Definitions F+ = rate when helicity bit is true F- = rate when helicity bit is false Favg = DAQ rate (should be average of F+ and F-) A_pred = (F+ - F-)/(F+ + F-) = predicted asymmetry A_obs = observed helicity in data DT = deadtime reported by Kalyan's algorithm DNR? = if "Y", there were "Data Not Ready" printouts by the event list. If "N" there were none. Run ... avg F ... F+ ... F- ..... A_pred .... A_obs ..... DT ..... DNR? .......... kHz ..... kHz ........... % ....... % ......... % 2056 ... 280 ... 276.2 .. 285.9 .. 1.73 .... 1.01 ..... 0 ..... N 2060 ... 239 ... 236.8 .. 246.3 .. 1.97 .... 2.35 ..... 0 ..... N 2063 ... 311 ... 306.8 .. 316.2 .. 1.51 .... 0.03 ..... 47.7 .. Y 2066 ... 330 ... 323.1 .. 332.3 .. 1.40 .... 0.01 ..... 53.3 .. Y 2068 ... 421 ... 418.3 .. 427.6 .. 1.10 .... 0 ........ 78.7 .. Y 2071 ... 218 ... 216.4 .. 226.1 .. 2.19 .... 1.22 ..... 0 ..... N 2073 ... 138 ... 135.8 .. 145.9 .. 3.58 .... 1.53 ..... 0 ..... N
Comments
The deadtime (DT) skyrockets at a critical frequency. I don't think I could get a small nonzero deadtime (e.g. 5%).
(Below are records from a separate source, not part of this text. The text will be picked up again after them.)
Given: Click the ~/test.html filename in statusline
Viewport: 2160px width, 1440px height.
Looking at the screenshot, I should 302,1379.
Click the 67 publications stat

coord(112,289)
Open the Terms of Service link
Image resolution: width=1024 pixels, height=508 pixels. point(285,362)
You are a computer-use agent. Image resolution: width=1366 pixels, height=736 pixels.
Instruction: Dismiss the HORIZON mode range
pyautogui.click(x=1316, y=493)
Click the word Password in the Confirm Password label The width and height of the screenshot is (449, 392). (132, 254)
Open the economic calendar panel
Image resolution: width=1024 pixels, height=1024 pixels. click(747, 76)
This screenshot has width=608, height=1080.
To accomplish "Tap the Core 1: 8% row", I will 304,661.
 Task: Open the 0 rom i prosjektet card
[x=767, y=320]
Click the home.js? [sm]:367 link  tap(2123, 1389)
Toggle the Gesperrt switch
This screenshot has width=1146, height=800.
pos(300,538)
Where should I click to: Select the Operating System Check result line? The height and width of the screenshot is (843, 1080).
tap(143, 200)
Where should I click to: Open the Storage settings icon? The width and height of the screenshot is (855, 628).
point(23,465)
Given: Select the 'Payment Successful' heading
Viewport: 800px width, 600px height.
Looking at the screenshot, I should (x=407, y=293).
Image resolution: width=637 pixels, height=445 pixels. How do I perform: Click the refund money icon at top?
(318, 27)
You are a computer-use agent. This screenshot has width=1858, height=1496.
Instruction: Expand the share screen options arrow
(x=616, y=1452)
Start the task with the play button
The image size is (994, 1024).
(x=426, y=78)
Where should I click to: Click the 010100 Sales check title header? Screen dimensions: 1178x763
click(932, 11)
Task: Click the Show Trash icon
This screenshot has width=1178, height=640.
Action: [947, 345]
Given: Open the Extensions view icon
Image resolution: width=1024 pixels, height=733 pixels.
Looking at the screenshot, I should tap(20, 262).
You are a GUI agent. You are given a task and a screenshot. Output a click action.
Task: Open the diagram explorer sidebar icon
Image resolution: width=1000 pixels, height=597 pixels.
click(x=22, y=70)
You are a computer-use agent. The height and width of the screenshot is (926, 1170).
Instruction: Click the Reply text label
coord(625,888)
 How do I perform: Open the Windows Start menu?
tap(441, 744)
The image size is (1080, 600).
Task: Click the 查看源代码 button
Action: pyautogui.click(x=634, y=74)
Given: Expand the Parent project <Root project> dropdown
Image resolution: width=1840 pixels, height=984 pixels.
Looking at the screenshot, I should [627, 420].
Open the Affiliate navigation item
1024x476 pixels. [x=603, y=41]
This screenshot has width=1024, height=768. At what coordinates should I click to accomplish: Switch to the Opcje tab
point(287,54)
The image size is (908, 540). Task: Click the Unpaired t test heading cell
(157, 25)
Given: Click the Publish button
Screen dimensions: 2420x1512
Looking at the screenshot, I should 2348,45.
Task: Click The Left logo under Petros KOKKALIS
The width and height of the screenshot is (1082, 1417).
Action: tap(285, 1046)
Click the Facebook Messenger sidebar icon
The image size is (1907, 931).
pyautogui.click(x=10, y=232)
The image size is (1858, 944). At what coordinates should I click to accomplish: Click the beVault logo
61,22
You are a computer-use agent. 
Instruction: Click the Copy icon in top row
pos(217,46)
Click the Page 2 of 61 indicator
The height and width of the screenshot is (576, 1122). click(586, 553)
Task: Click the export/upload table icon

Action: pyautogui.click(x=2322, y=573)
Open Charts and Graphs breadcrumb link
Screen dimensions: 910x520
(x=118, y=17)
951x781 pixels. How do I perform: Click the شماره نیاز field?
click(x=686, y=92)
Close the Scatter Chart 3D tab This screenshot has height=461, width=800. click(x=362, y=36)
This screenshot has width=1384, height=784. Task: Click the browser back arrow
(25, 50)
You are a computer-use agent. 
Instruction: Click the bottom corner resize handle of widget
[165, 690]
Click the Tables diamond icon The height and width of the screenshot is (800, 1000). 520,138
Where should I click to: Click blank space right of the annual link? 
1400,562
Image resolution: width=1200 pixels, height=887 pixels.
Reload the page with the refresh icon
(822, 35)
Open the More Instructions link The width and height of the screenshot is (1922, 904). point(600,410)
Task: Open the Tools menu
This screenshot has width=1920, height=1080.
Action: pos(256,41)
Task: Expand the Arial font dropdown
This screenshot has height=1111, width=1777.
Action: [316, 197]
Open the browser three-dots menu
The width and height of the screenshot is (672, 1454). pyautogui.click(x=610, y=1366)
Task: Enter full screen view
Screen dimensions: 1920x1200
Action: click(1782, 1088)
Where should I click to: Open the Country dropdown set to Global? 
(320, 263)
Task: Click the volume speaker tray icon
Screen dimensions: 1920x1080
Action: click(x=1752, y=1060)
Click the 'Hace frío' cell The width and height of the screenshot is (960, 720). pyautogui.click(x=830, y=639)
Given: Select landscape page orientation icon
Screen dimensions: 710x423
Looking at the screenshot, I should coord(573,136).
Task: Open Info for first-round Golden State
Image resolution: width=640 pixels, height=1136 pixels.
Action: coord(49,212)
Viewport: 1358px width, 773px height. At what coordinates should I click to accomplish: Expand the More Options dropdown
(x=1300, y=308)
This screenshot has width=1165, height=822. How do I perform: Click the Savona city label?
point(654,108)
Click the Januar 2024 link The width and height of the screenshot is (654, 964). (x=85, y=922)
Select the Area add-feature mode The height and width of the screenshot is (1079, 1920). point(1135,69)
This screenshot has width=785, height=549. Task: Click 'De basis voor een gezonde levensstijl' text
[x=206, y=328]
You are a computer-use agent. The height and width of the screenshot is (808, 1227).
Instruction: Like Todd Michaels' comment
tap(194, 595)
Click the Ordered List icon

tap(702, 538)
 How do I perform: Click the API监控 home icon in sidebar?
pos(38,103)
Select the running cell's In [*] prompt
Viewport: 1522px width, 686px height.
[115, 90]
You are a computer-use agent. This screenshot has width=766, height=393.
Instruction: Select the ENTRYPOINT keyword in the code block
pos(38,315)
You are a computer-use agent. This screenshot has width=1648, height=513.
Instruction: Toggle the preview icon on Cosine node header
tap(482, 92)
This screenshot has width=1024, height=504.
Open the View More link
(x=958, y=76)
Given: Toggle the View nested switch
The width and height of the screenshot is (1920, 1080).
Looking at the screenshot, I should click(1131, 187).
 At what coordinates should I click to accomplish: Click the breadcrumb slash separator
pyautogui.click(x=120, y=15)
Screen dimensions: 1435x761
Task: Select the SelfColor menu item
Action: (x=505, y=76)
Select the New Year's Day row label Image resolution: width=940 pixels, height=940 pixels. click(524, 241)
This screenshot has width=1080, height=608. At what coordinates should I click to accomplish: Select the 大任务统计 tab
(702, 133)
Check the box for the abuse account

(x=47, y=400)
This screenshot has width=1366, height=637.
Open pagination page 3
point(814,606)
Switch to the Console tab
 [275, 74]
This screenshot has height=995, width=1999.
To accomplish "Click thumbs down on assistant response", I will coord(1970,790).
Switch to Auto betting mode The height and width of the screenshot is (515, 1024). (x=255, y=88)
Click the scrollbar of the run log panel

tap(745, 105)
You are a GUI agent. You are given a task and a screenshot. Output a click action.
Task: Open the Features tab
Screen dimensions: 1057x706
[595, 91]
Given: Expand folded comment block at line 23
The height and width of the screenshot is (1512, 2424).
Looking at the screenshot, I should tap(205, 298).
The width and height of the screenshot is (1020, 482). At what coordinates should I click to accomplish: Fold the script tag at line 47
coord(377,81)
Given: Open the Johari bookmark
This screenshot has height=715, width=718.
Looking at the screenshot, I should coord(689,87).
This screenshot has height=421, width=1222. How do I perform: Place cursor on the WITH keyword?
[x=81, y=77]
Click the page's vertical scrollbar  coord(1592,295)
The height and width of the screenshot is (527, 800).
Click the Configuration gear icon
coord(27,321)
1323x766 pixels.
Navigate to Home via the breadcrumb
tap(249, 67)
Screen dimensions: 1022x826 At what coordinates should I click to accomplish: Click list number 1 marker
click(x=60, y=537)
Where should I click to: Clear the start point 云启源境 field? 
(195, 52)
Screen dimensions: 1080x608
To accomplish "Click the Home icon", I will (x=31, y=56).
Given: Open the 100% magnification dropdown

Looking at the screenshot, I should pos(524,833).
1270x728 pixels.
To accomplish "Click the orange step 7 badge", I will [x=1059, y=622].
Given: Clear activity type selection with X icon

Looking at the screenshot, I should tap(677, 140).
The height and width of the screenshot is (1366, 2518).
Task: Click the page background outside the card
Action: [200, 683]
The presence of nonzero DT causes the Asymmetry to be completely diluted, by a far larger factor than you'd expect. Expect a dilution factor of 1-DT
A_obs often does not agree with A_pred. The other day (late Feb entry) this was also true, though one is sometimes greater and sometimes less than the other. Not clear why.
I am not convinced we are measuring the DT correctly. Need a second, redundant method.